Boyne Street
- Native name: Sráid na Bóinne (Irish)
- Namesake: River Boyne and/or Battle of the Boyne
- Location: Dublin, Ireland
- Postal code: D02
- Coordinates: 53°20′32″N 6°14′47″W﻿ / ﻿53.3421°N 6.246385°W
- East: Erne Place Little
- West: Cumberland Street South

= Boyne Street =

Street in Dublin, Ireland

Boyne Street (Sráid na Bóinne) is a street in Dublin, Ireland.

== Location ==
Boyne Street runs from Cumberland Street South in the west to Erne Place Little in the east. It intersects with Sandwith Street Upper and Erne Street Upper.

==History==
Boyne Street first appears on Dublin maps in 1770. A planned extension of the street as Great Boyne Street, which would have met the Grand Canal Dock and intersected Barrow Street, appears on an 1800 map but was never realised. It is thought it the street was named after the Battle of the Boyne, but given the proximity of Erne Street, it could be named for the River Boyne.

From 1922, the Dublin Corporation built a housing scheme on the street.

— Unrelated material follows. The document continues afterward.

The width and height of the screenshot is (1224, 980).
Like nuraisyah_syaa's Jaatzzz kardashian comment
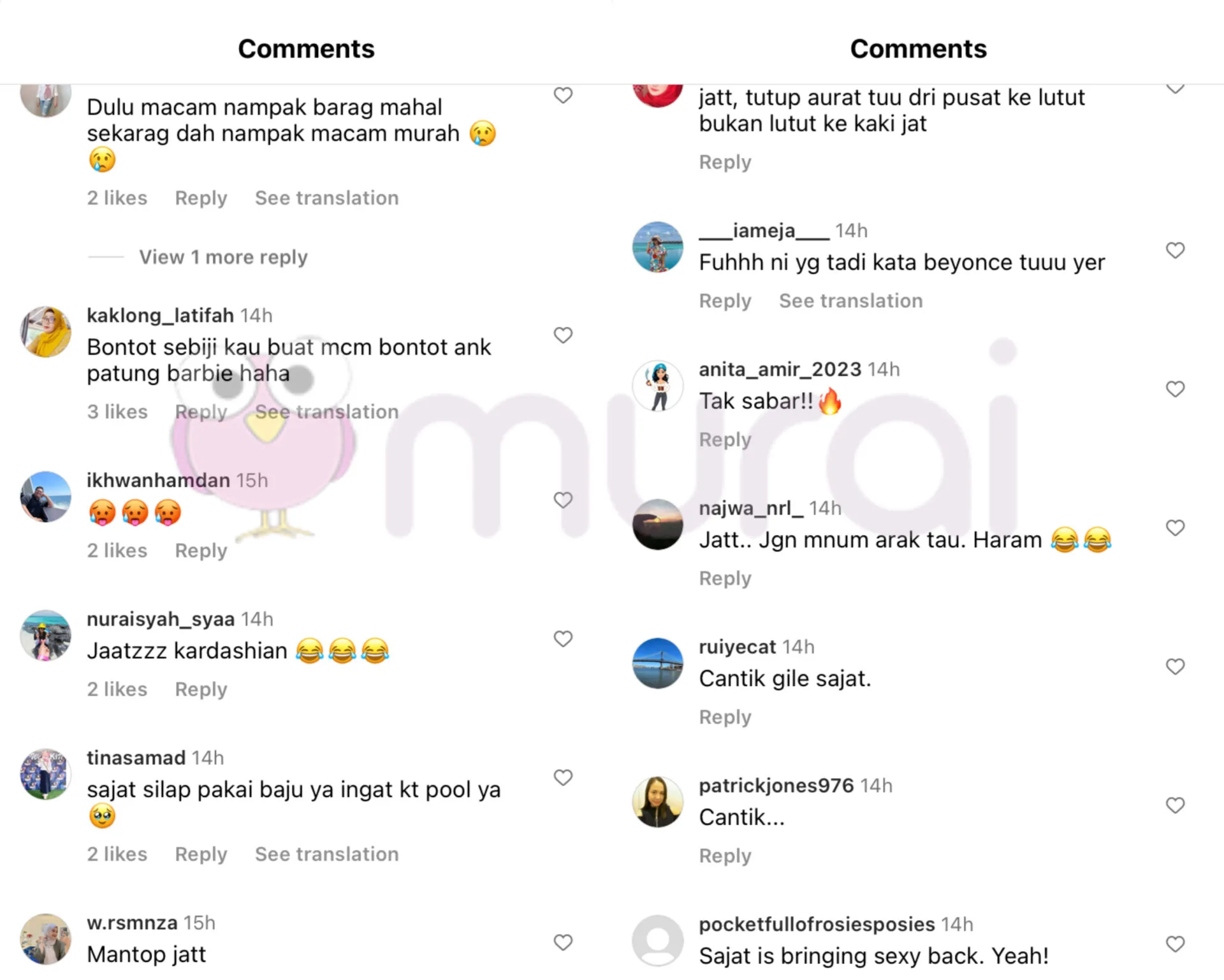(563, 638)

== Boyne Street Housing Scheme ==
Boyne Street was originally part of the Trinity Ward improvement scheme. However, Mr Cowan believed the site was too small and therefore would be more useful if it was extended up to South Cumberland Street, otherwise he believed that there would be no way of making an order for the 88 perches as originally conceived. The idea of extending the site was accepted, and the Housing Committee's Report (Report 232/1914) to the council, which dealt with an enlarged site, was approved on November 2, 1914. Due to the demolition of old and dangerous houses, there was an area of about two acres with some vacant plots which Cameron Duly made the required declaration of, on April 30, 1914. Prior to the housing scheme, there were 110 families living in 25 tenement buildings while there were 21 private houses. The housing scheme was for 42 three-roomed houses, two storeys high and 46 two-roomed flats, two storeys high which is a total of 88 dwellings at a density of 44 dwellings per acre. The scheme set out that each dwelling would have its own toilet, water supply and scullery. The total costs of the scheme was estimated at £22,075, £16,500 of which was building costs.

The clearance in Boyne street was very slow and had only been partially completed by 1920. In 1921, some houses were in very poor condition and needed urgent repair, so the decision was made to do a partial building programme on the section of the site at the junction of South Cumberland street and Boyne street (Report 192/1921). The LGB did not like the original plan for the layout of the houses and they decided to do a more simple design which incorporated more use of the streetscape. The corporation came up with their own design and hired G.L. O'Connor as an architect, although he was not happy that they came up with their own design and was not using his, he was still willing to get involved in the design and building process. There were 18 dwellings in this partial scheme, the houses are three-storey with the top two storeys being maisonettes, which according to the report was the first use of maisonettes in Dublin.

The cottages were to have a living room, two bedrooms, a kitchen and sanitary facilities, considering this it generated a lot of interest of tenders and nineteen were received, of which five were deemed reasonable by the architect, the final choice went to Fitzgerald and Leonard for under £11,000. The construction process was flawed and prolonged as people had to temporarily move house as their houses were demolished and reconstructed. A second phase followed and was completed by mid-1923 which increased the number of dwellings to 36, four of the blocks fronted Cumberland street and two-faced Boyne Street.

The final phase was approved in November 1923, it was for 42 dwellings with the same design however, the frontage was slightly wider which created an increase in room sizes (Report 354/1923). These houses still have their unique characteristics of red brick on the lower storeys with an emphasised door case and lintel. In recent years, the entrance to the maisonettes at the rear have been redesigned.